POP CULTURE OBSERVATIONS



"Disconnected? " Not AWAYS A Bad Thing...



We've come along way from primal drum beat messaging, puffy smoke signals, skinny telegraph wires and poles, privacy compromised (phone) party lines and environmentally unfriendly Styrofoam cups tied together with kite string... when it comes to communicating with each other. Clearly... how, and how much, we communicate with each other has changed enormously in just the last 20 years.

Just a generation or so ago, leaving High School and going to college usually involved separating ourself from family and friends; and then learning to live in a dorm with only a pay phone at the end of the hallway to stay in touch. Everybody knew what it meant to call "collect." Creative types would call home, let it ring three times, then our parents would call back thereby saving us a dime. Sometimes we had to wait in line during lengthy phone calls. We might even have to find a phone on a different floor, while our roommate broke up with his girlfriend. Regardless, that was usually the sole source of communication and that kind of communication happened ONLY when there was something fairly important to talk about. Almost NEVER were those phones used to call friends from home and/or from other colleges. It was just too awkward and inconvenient.

With some exceptions, most of us were cut-off from our past and thrust into those particular social dynamics that forced us to initiate and build new (life-long) relationships, that in turn, usually led to exponential leaps in personal growth. This stemmed largely from the ability to leave behind unhealthy relationships and drop former unflattering or undesirable ways that we were identified by our peers, accrued while in High School. With that kind of communication isolation we could, in fact, kind of "reinvent" ourself without anyone reminding us that we were stepping out of the line of the established mores of social conformity. And often, when we went home for Christmas break... most of our friends noticed an immediate difference in how we matured - personally, socially, intellectually and even spiritually.

I have to wonder the potential negative affects of ALWAYS being connected to not only our present, but also to those myriad relationships from our past. Today, not only do more students drive to other campuses of their former High School friends, they also do the following: Call daily, or weekly from cell phones (all most all students have one), text hourly or even minutely from them as well. And from their computers? Engage in Instant Messaging, Chatrooms, join online communities like Facebook and Myspace, create their own personal Websites and develop Blogs for online publishing. High School and College life is now a monolithic loosely integrated whole, staggering forward and backwards in microscopic mini-steps. It would seem the ability to observe in one another the exponential leaps has faded...

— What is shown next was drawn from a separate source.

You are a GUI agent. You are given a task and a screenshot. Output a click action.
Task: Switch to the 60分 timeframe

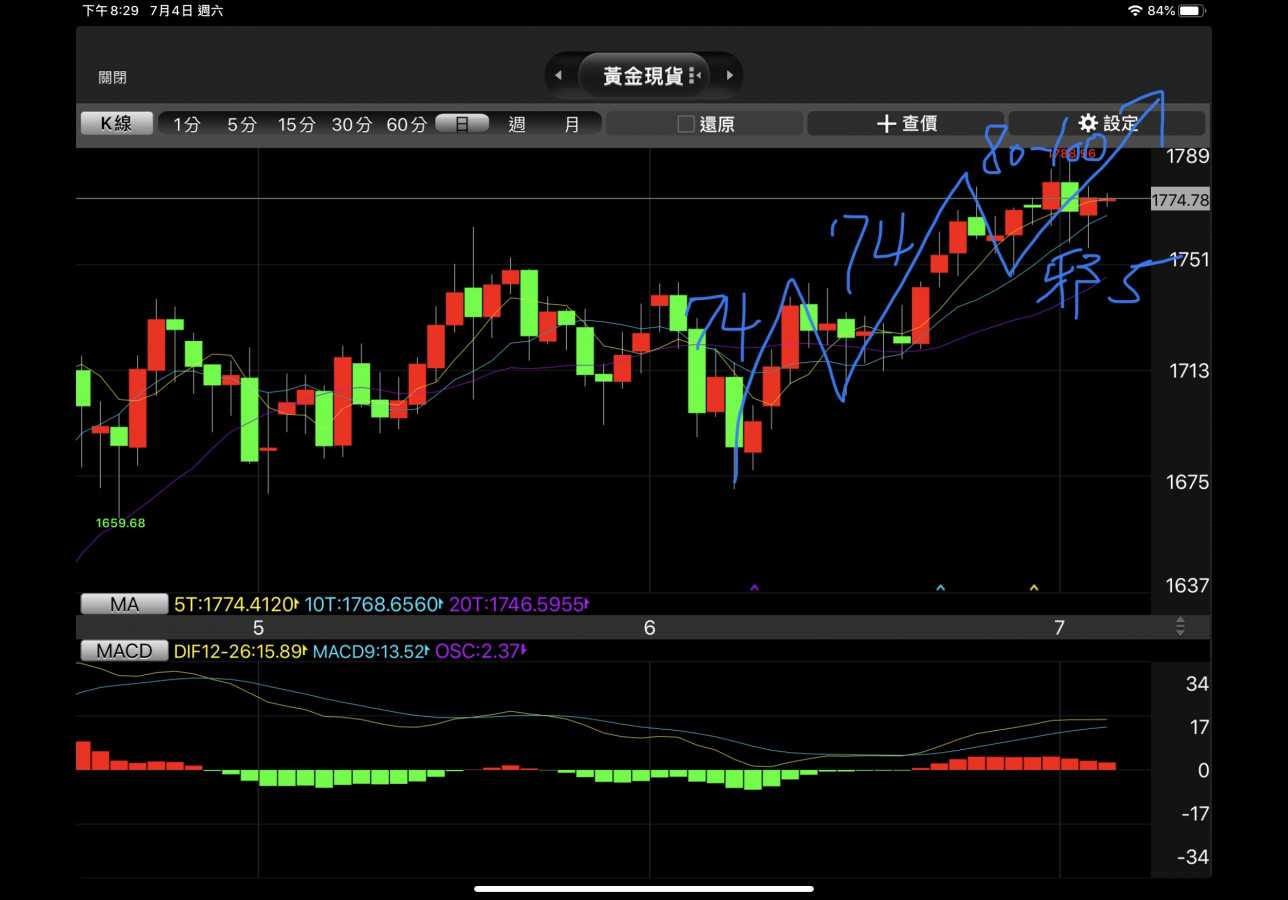[406, 124]
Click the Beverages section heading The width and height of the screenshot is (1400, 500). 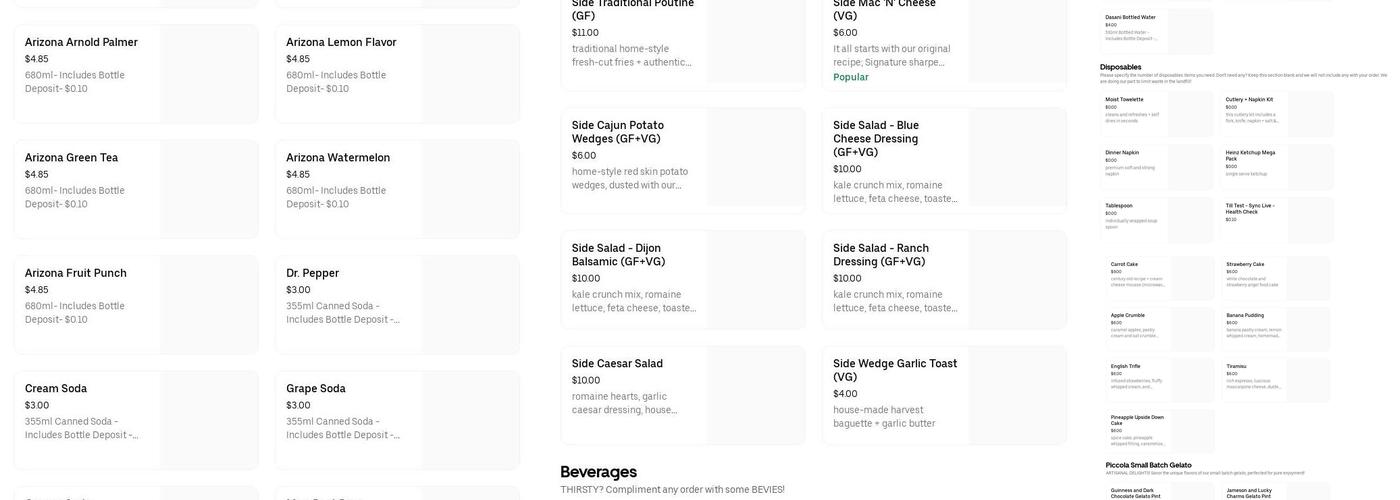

To be sure there are many relationships acquired in High School - particularly family ones, that are necessary to prize, keep and maintain. I am not suggesting, therefore, that the above forms of technology are bad in and of themselves and that we cut off all relationships experienced while in High School... I just wonder how much dead, stultifying weight, those technologies help to produce in leaving, what needs to be left in the past... in the past - not only memories but perhaps some "relationships" as well. Because in High School, one of the clear social axioms is: Your Past Is Ever Before You and Your Future Lies In Your Past. In other words, your social community there, rarely permits you to break out of whatever definition of "who you are," that has been devised for you.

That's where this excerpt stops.